_SOURCE INFORMATION_
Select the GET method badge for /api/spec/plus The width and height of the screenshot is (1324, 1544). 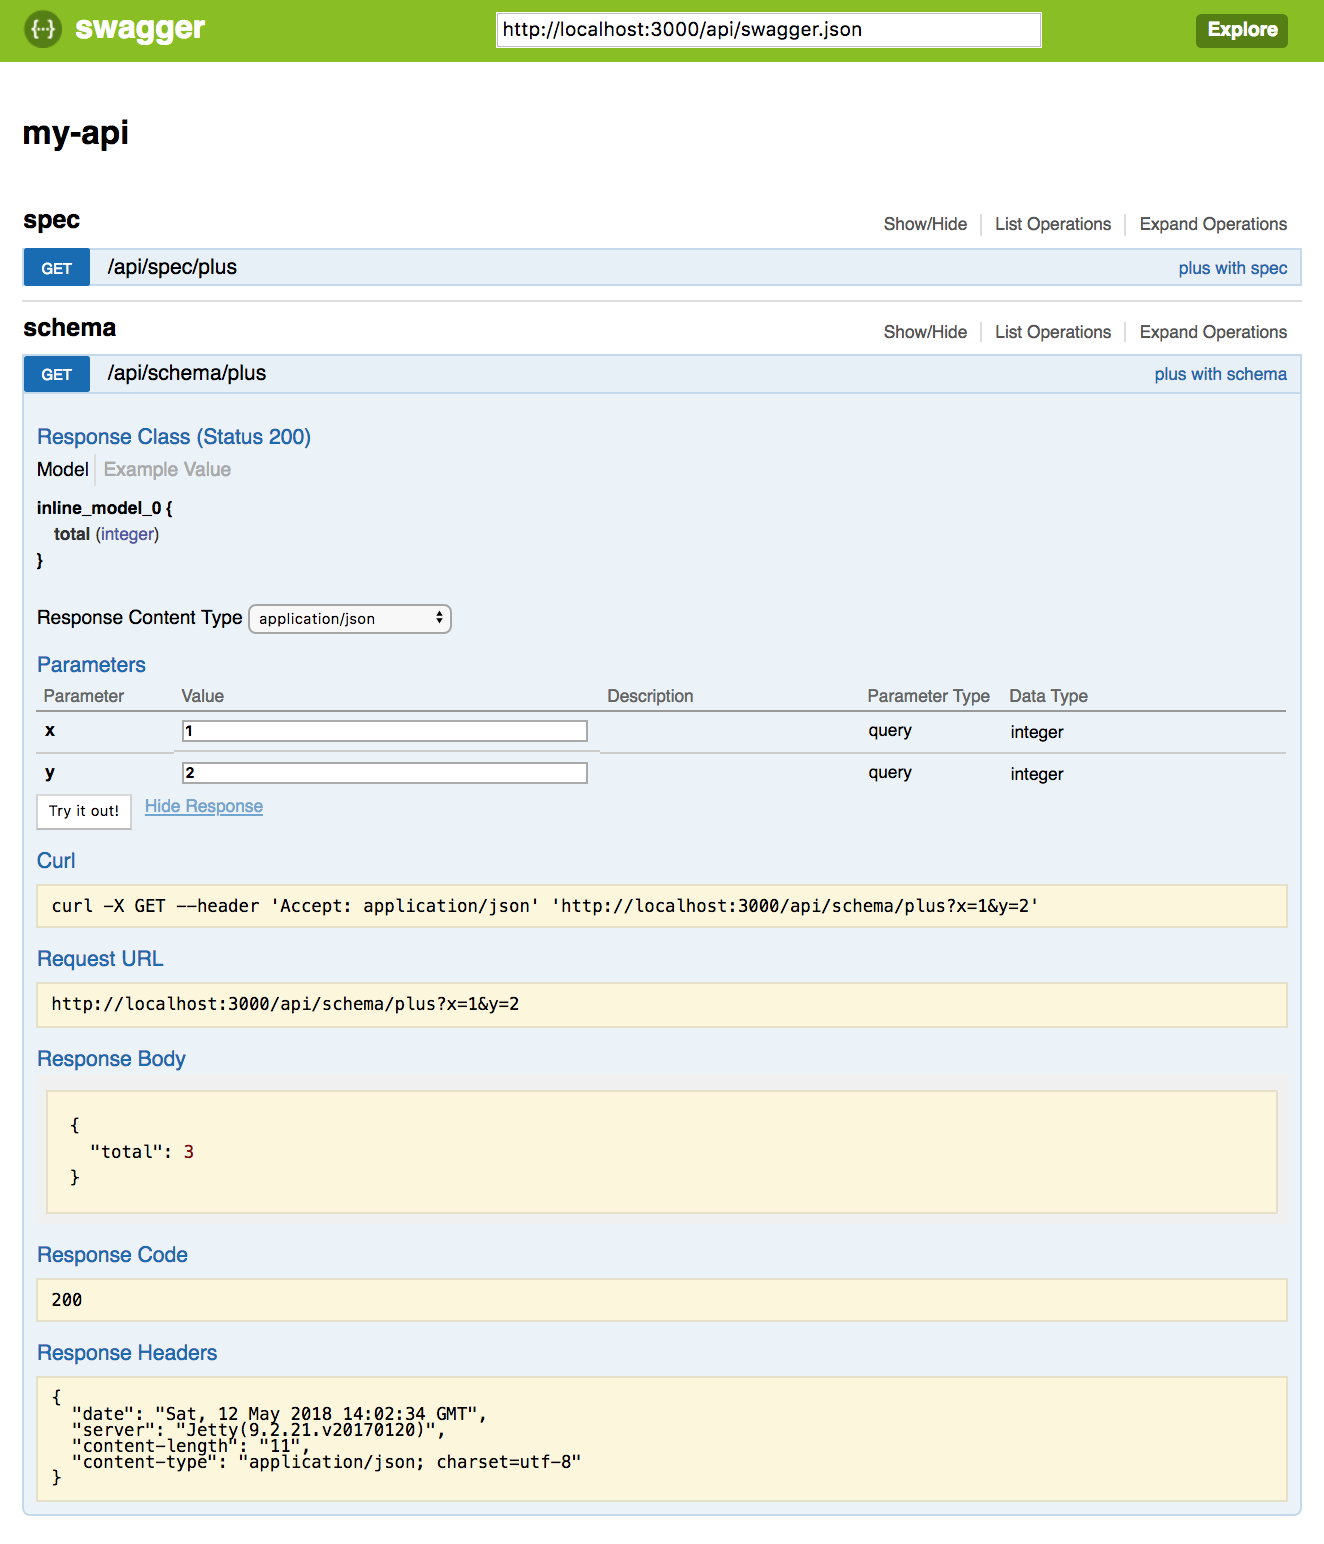(56, 267)
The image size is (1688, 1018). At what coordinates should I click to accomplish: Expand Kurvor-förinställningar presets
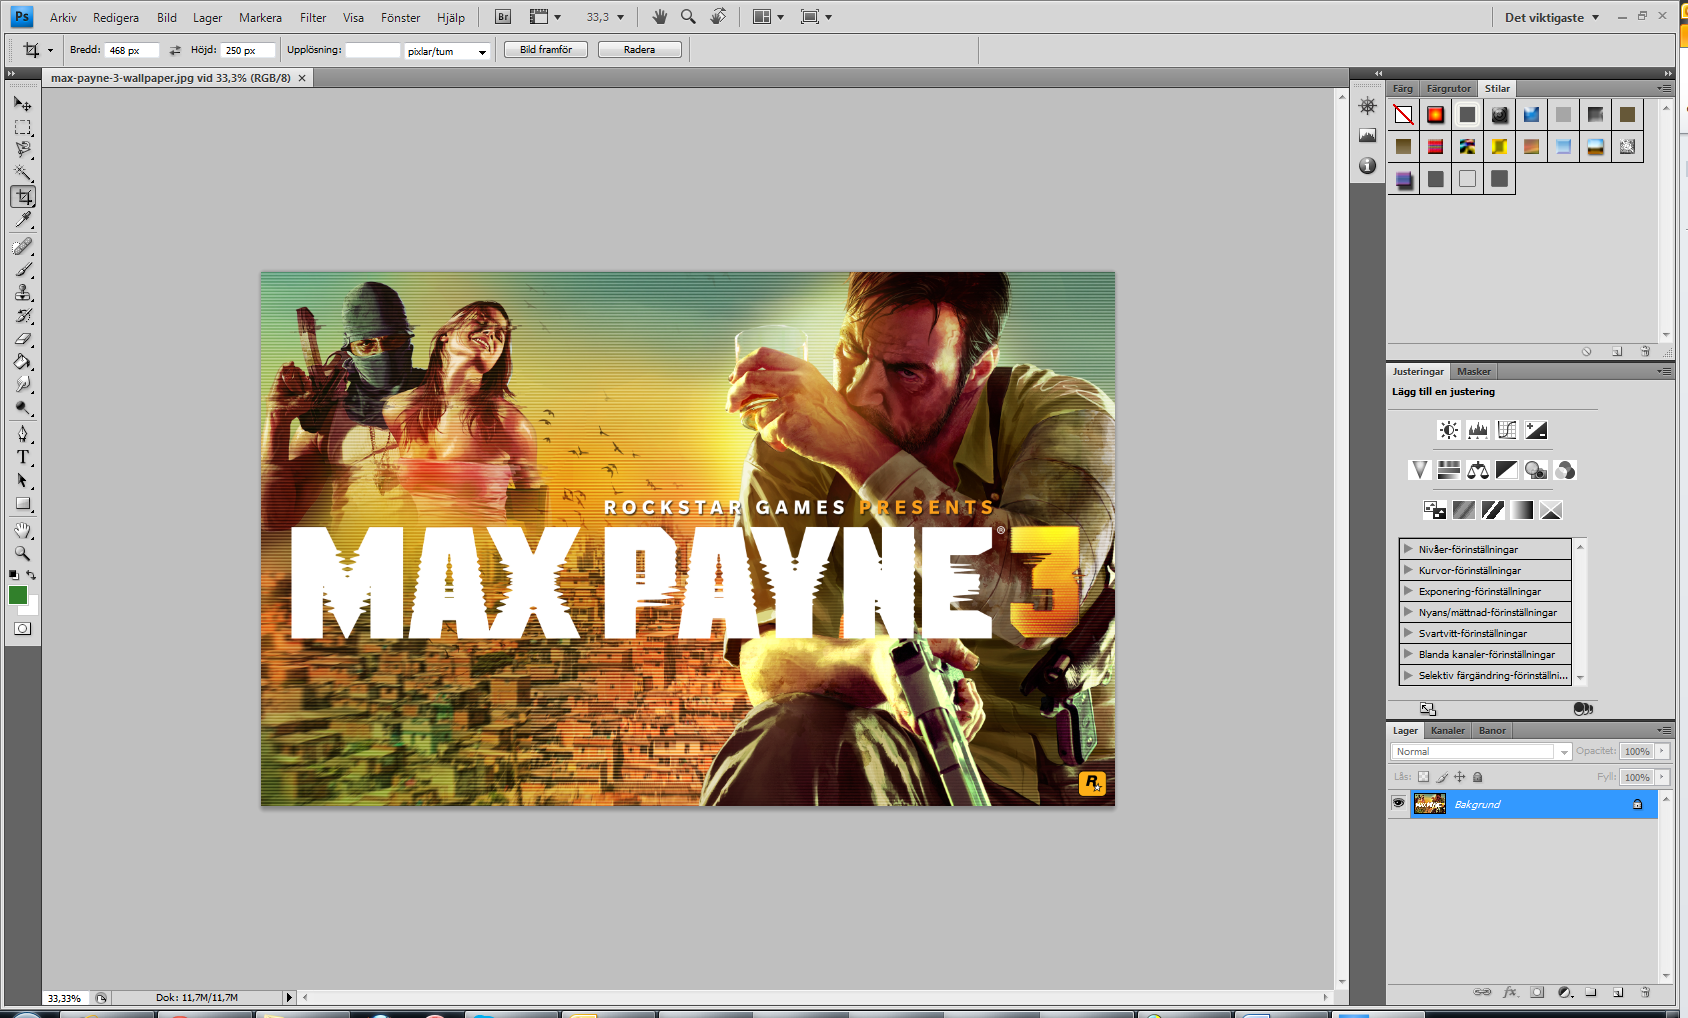tap(1408, 570)
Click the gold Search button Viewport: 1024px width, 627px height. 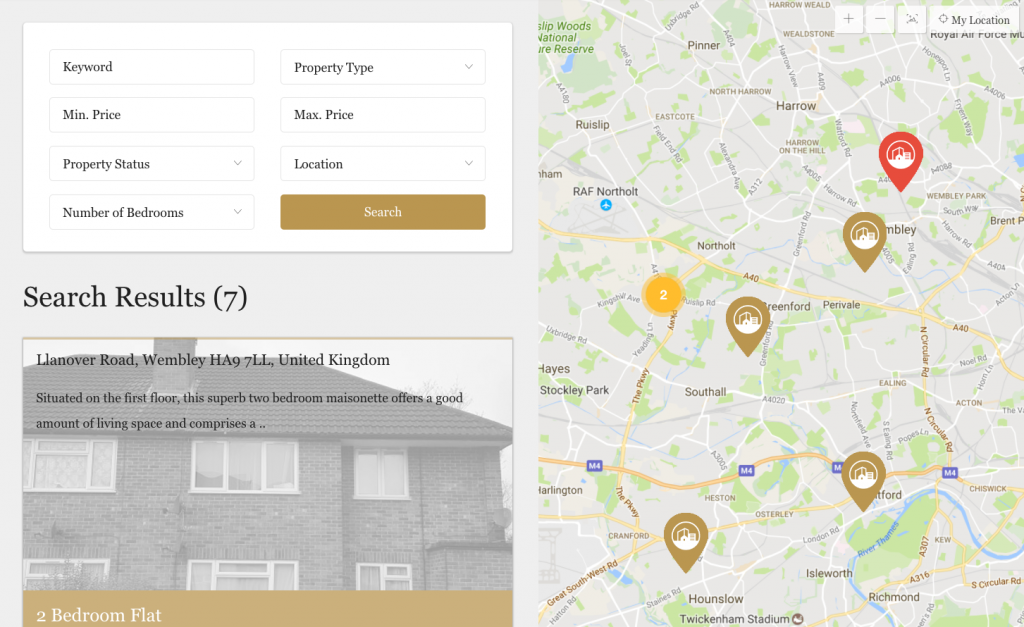(383, 212)
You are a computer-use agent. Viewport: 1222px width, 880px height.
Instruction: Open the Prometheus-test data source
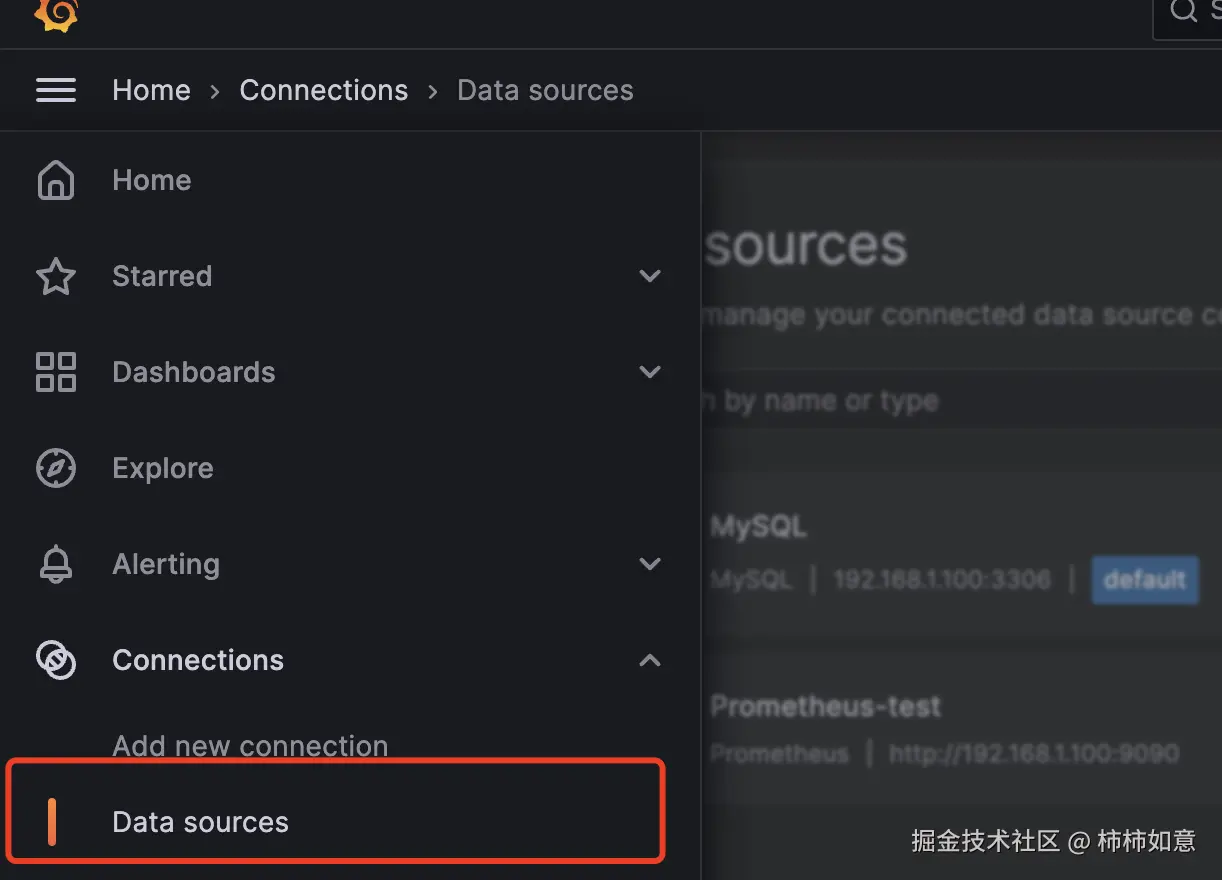824,706
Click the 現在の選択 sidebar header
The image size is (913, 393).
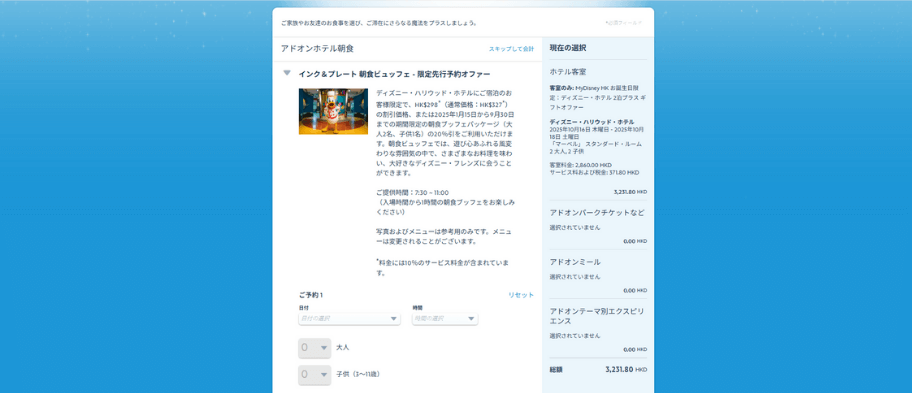click(568, 48)
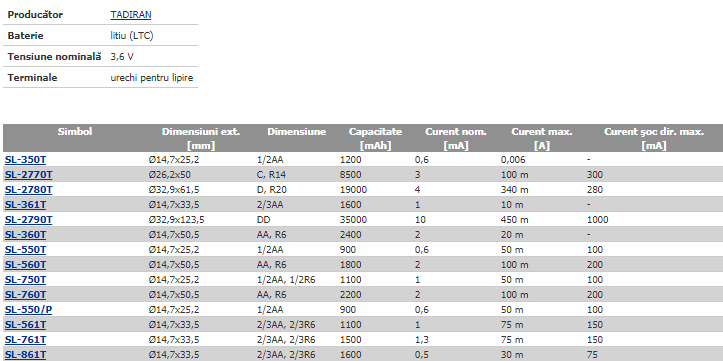Open the SL-760T product page
This screenshot has width=723, height=361.
click(x=25, y=294)
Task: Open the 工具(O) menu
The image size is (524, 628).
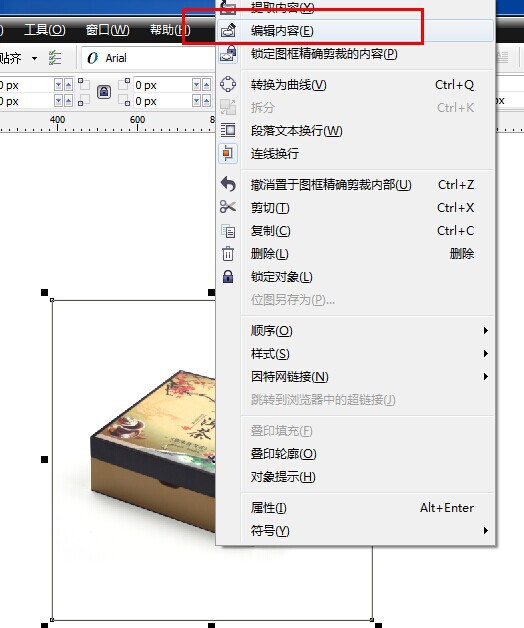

_PROBLEM DETAILS_
Extract only the lines from the one that contains "The image size is (913, 393)." through the end of the records, inclusive, and omit every picture.

_THE COMPLETED TASK_
The image size is (913, 393).
click(568, 48)
Open the SL-760T product page
This screenshot has width=723, height=361.
click(x=25, y=294)
Task: Open the 工具(O) menu
The image size is (524, 628).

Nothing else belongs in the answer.